Neela Ghoshal, chercheuse principale sur les droits des LGBT à Human Rights Watch à Nairobi, a fait une mise en garde : « Alors que les mouvements LGBT basés aux États-Unis et en Europe mènent à bien leurs actions chez eux, ils découvrent le reste du monde et essayent de l’aider – mais ce genre d’engagement ne veut pas forcément dire qu’ils s’engagent de la manière la plus constructive ».

Mme Ghoshal évoque un projet auquel elle a participé en Tanzanie en 2013 et qui dénonçait les maltraitances subies par les travailleurs du sexe, les usagers de drogues et la communauté LGBTI. « Étant donné que les trois groupes étaient confrontés à des formes similaires de discrimination et travaillaient déjà ensemble, il n’aurait pas été logique de ne s’intéresser qu’aux LGBTI », a-t-elle dit.

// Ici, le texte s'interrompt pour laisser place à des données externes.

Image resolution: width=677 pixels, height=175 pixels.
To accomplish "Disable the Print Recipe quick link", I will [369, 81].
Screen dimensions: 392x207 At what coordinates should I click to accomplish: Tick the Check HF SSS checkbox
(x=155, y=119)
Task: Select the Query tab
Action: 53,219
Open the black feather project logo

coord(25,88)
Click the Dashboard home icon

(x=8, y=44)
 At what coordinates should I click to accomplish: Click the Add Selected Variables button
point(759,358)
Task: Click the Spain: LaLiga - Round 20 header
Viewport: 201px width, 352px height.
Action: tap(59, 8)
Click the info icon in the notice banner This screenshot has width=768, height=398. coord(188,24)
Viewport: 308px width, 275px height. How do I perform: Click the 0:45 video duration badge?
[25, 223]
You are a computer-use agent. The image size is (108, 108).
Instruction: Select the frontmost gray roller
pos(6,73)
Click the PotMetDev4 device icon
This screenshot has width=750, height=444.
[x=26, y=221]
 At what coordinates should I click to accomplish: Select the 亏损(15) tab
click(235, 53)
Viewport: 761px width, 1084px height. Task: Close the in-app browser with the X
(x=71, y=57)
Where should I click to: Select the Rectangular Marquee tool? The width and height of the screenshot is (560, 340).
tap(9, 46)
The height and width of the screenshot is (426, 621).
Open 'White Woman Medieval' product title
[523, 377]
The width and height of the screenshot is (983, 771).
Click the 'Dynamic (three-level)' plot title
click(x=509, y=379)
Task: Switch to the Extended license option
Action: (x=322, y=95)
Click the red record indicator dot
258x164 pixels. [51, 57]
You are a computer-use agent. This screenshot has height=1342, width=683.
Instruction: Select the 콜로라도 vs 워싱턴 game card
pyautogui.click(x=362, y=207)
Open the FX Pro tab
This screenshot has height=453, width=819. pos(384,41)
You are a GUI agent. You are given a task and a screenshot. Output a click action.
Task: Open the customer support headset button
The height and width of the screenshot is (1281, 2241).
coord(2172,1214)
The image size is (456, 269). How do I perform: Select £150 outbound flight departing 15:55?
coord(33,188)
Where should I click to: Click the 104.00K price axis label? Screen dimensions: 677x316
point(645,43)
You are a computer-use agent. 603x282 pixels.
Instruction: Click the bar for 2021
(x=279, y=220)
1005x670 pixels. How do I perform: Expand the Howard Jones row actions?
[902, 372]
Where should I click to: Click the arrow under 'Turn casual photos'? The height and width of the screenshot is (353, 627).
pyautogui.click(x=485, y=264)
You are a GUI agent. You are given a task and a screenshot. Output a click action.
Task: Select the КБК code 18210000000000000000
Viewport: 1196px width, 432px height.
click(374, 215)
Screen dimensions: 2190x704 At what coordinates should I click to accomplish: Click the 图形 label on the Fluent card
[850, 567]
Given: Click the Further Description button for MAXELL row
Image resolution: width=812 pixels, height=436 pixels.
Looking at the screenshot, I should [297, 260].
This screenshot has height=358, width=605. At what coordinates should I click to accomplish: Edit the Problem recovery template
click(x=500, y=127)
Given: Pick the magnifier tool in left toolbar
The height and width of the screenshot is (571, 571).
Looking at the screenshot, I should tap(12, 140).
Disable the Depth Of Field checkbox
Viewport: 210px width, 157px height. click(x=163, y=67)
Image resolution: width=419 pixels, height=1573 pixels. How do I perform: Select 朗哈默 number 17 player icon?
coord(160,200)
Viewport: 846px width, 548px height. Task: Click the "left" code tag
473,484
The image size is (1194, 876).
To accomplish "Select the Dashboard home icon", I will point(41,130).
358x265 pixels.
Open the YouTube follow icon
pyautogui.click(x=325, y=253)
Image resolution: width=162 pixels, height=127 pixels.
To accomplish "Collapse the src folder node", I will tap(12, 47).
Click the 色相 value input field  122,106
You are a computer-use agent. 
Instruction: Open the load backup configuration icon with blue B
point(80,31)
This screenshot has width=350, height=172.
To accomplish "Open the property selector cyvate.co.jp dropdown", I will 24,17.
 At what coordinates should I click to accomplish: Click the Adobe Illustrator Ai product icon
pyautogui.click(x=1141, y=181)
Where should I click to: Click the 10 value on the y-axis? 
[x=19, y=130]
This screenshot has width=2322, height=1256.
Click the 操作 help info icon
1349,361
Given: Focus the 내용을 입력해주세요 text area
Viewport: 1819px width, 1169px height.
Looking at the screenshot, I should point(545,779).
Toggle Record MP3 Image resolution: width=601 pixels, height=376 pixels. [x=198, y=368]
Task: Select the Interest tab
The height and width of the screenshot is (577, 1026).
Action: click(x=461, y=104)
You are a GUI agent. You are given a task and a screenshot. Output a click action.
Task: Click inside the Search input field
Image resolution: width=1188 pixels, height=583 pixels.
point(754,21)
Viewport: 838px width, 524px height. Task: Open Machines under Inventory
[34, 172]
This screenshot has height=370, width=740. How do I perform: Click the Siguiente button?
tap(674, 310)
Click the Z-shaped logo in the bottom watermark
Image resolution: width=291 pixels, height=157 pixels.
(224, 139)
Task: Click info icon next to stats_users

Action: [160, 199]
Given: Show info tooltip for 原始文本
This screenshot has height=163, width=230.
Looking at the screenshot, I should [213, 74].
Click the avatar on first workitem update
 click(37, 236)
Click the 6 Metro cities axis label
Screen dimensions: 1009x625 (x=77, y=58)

Jessica Stern, directrice exécutive de la Commission internationale de droits de l’Homme pour les gays et lesbiennes (International Gay and Lesbian Human Rights Commission, IGLHRC), a raconté : « Un jour, alors que je visitais un pays qui avait encore une loi sur la sodomie, j’ai demandé aux militants locaux pourquoi ils ne faisaient pas campagne contre elle. C’était logique pour moi, ils semblaient être bien placés pour obtenir son abrogation, avec des alliés au sein du gouvernement ». Mais, selon Mme Stern, « les militants ont dit que les violences familiales les préoccupaient davantage – et que la loi sur la sodomie n’était pas leur principale préoccupation ».

Azza Sultan, présidente de Bedayaa, une organisation qui intervient auprès des minorités sexuelles et de genre de la région de la Vallée du Nil (en Égypte et au Soudan), a expliqué : « Au Moyen-Orient et en Afrique du Nord, la situation et le contexte politique sont complètement différents [de ce que connaissent les militants occidentaux], ce qui veut dire que les priorités de notre mouvement sont différentes ». Elle a évoqué les « espaces sûrs » et les programmes de soutien psychologique offerts par Bedayaa, et les collaborations mises en place avec d’autres organisations pour combattre « l’ignorance et apaiser la peur ressentie par les autres militants et défenseurs des droits de l’homme qui travaillent sur des questions sensibles comme l’homosexualité dans nos pays ».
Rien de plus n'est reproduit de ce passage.